• STATED EXERCISE
Format the data as a Markdown table with the columns "Row" and "Line". Begin at the line that contains "Select the 新西兰 row label", include everything through the end of the data, skip blank lines, and leave the pictures out.

_ _ _ _ _

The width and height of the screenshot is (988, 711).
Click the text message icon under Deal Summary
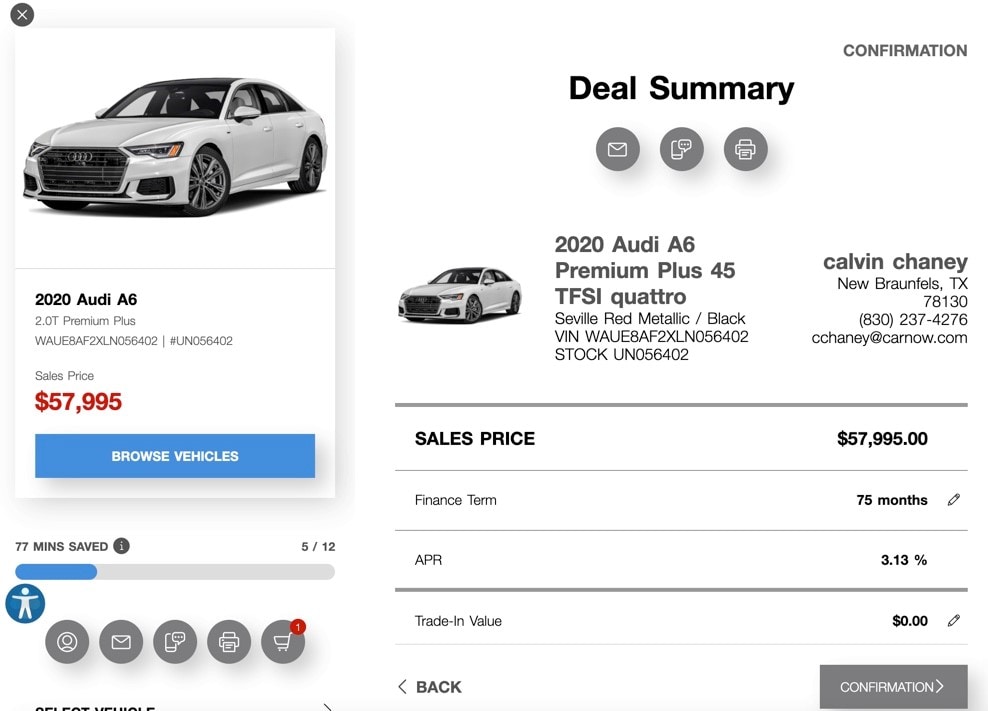point(681,150)

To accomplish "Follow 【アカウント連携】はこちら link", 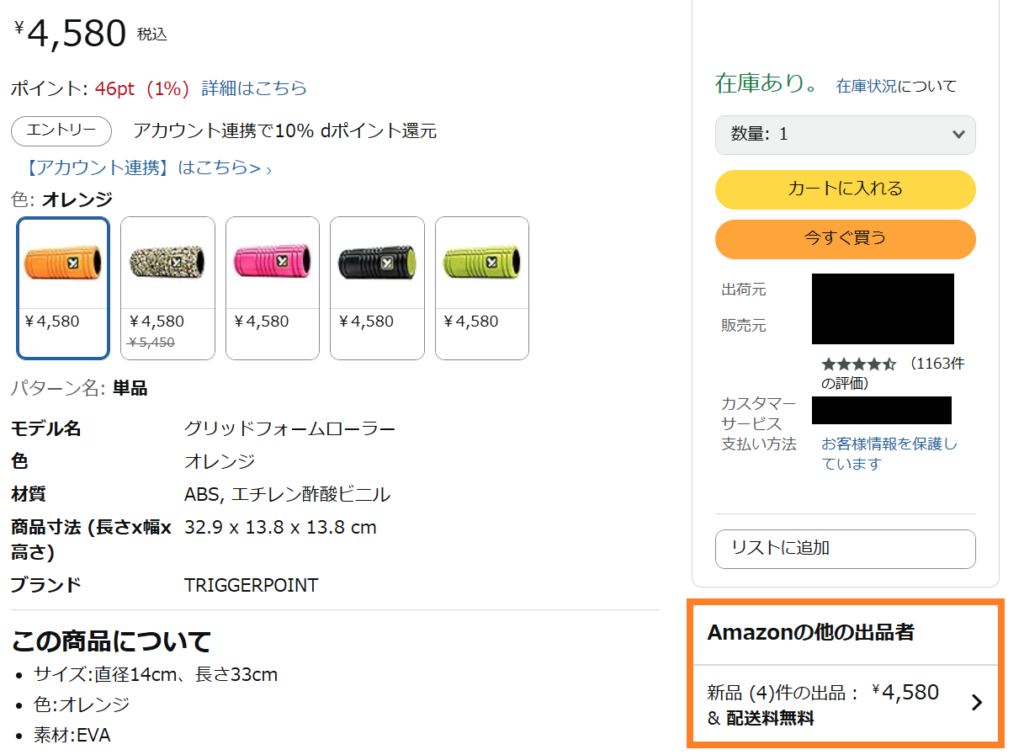I will [146, 168].
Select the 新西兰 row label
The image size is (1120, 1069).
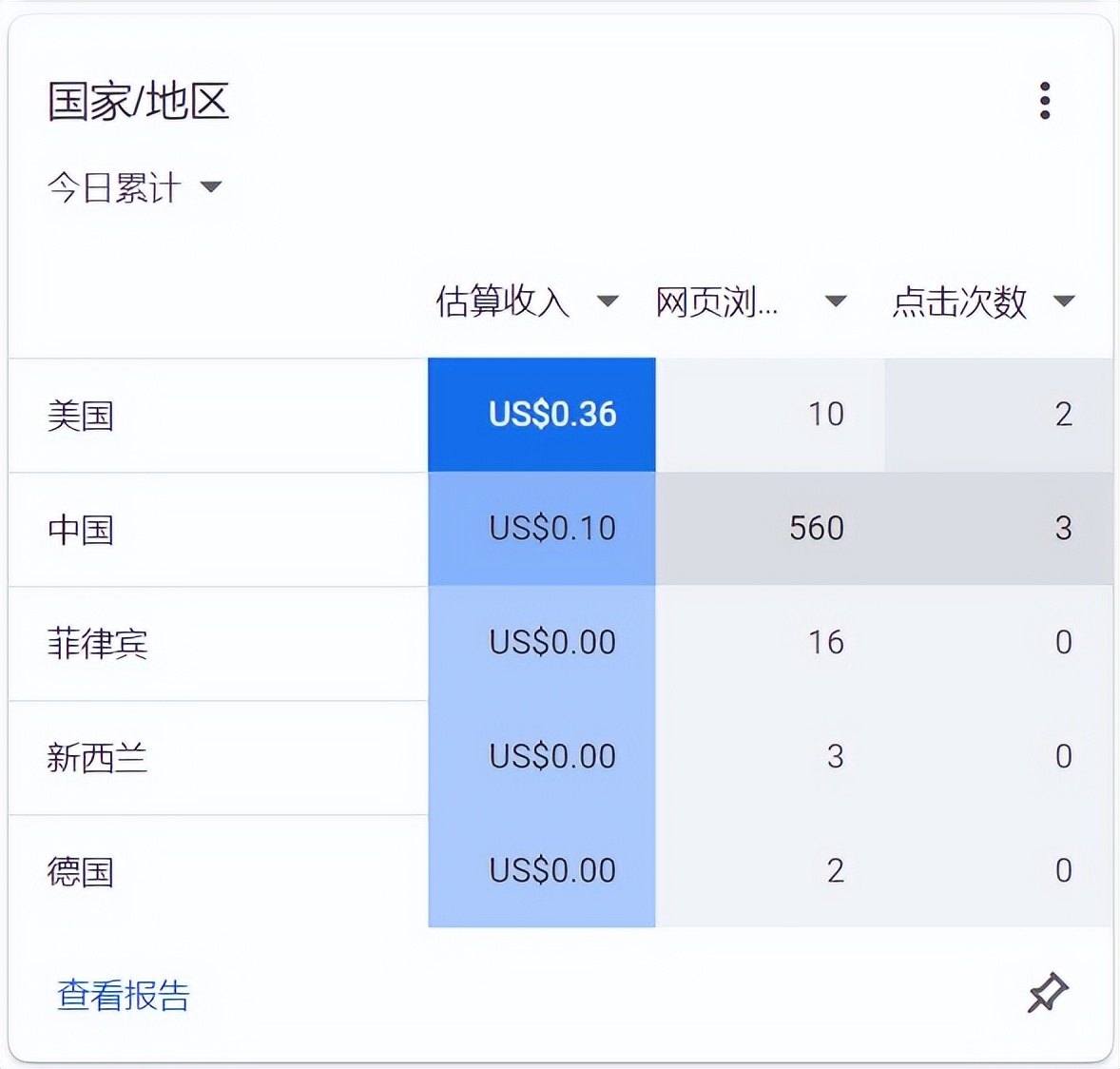[x=96, y=758]
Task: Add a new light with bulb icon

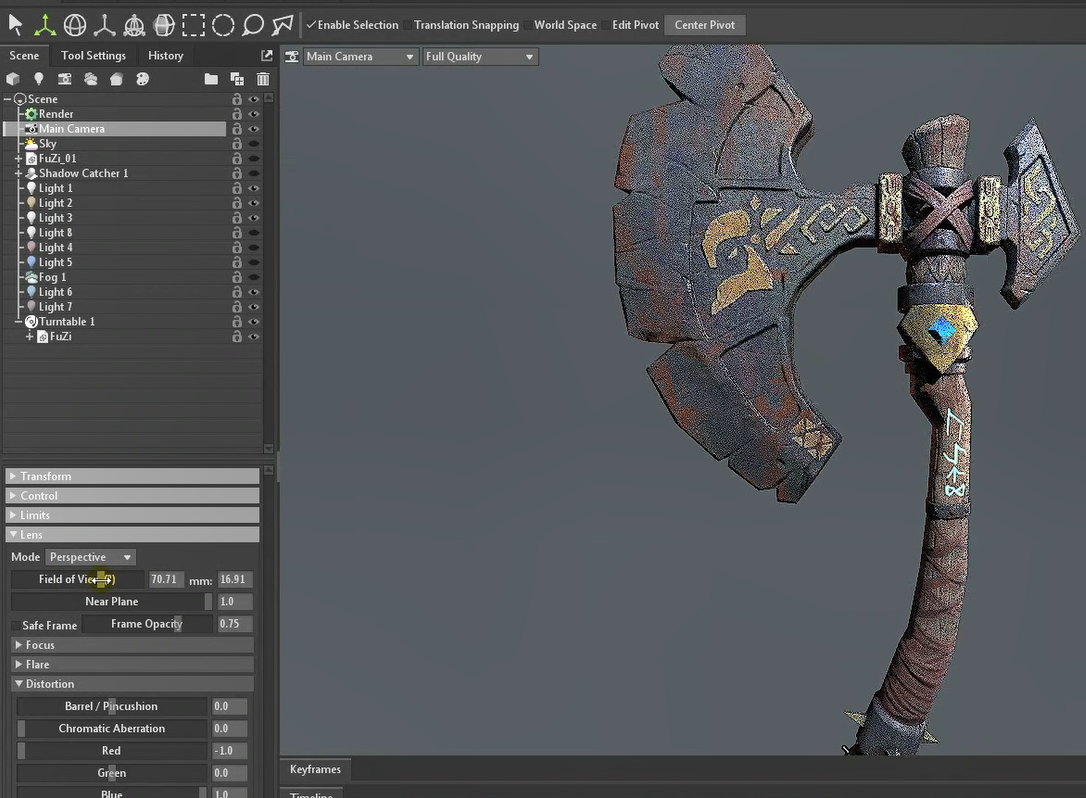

_ _ _ _ _

• RESULT OF THIS TASK
| Row | Line |
|---|---|
| 1 | Select the 新西兰 row label |
| 2 | The image size is (1120, 1069). |
| 3 | [x=96, y=758] |
| 4 | Task: Add a new light with bulb icon |